Saturday, March 10, 2007

Nietzsche's Epigram and Ramm's Rebuke

A word for apologists:

“The most perfidious way of harming a cause consists of defending it deliberately with faulty arguments.” --Friedrich Nietzsche, The Gay Science, section 191.

Another word from Bernard Ramm's neglected classic:

"What is the devil’s due Evangelicals can glean from Nietzsche? It is the willingness to be driven like Nietzsche. It is the willingness to spare no pains in the search for truth. It is the willingness. . . .to work into the late hours of the night or to start in the earliest hours of the day; to pick up a new project as soon as we have finished an older one; to grow weary and exhausted in our quest for truth; to have...our eyes watery from too much reading, and our bodies bent over from long, weary hours at the study desk.

No Evangelical whose reading habits are a disgrace to the seriousness of the Christian ministry, or who spends more time before a television set than he does in serious reading in his study has the right to damn Nietzsche from the pulpit to some gruesome place in the Inferno."

--Bernard Ramm, The Devil, Seven Wormwoods, and God (Waco, TX: Word Books, 1977), 61-62.

4 comments:

Jeremy said...

This is exactly what I needed to hear. I have a lecture to finish for Monday, an oral report to write for class on Tuesday, and an essay to complete for Tuesday as well. Despite the work I put in over this past week (Spring Break), my son became ill, and I lost about four days worth of work time. Now I'm playing beat the clock to finish all of this stuff. Such a rebuke is encouarging. (However, it is more than a little odd to be encouraged by anything Nietzschean.)

Jeff Burton said...

What serendipity. My pastor condemned Nietzsche from the pulpit this very morning! No kidding!

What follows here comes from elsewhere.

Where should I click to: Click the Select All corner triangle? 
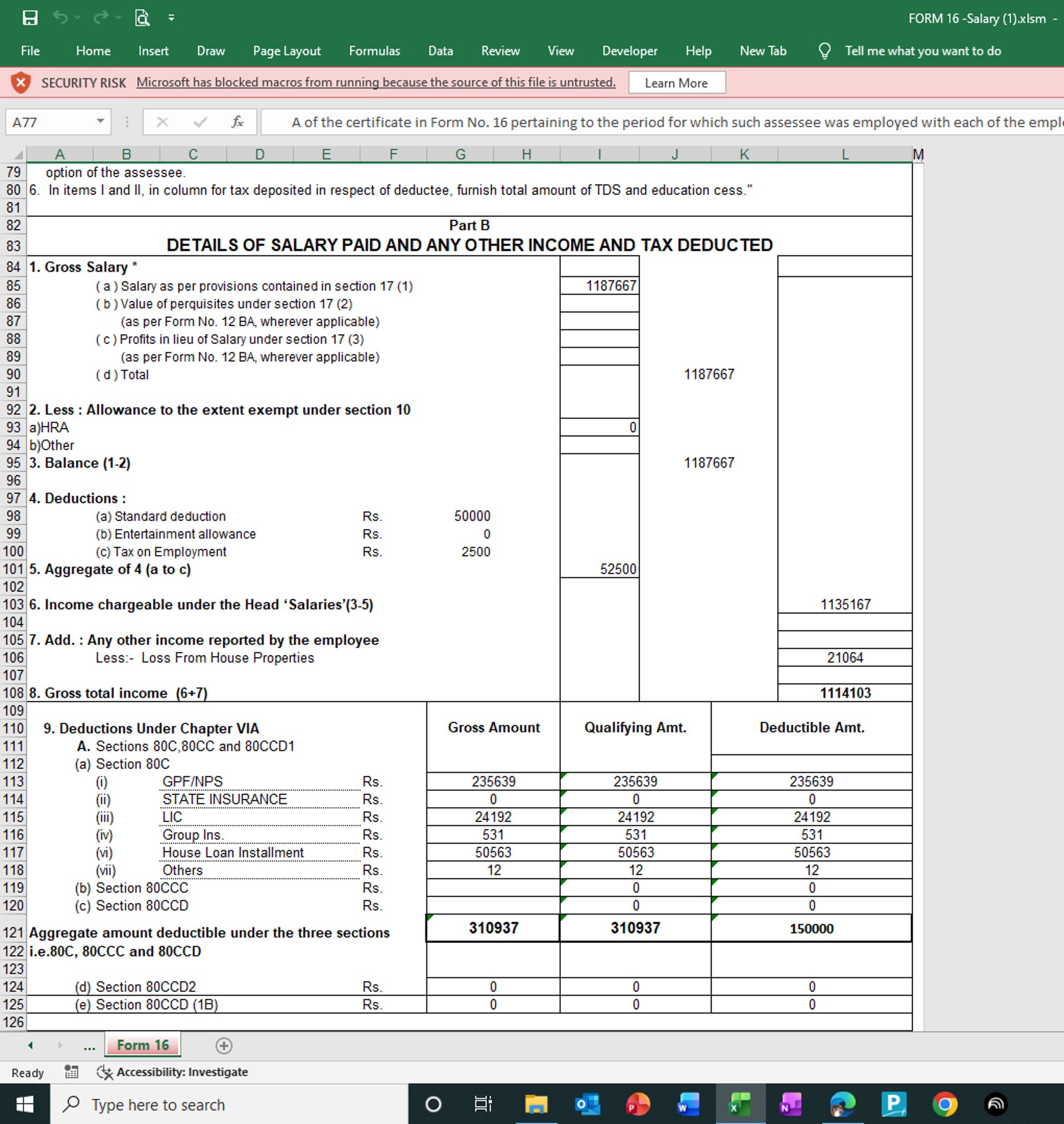pyautogui.click(x=18, y=155)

Douglas Groothuis, Ph.D. said...

J:

I prayed for you. Fight the good fight in the Spirit.

DG

Yossman said...

This was an encouragement for me. I'm writing an introductory course targeted at both the recently converted Christian and the non-christian. I'm working with a group that meets every week and so every week I need to have the next episode ready. It's been a strain on my family since I have a regular job. But both my wife and I know that this is what we have to do. Thanks.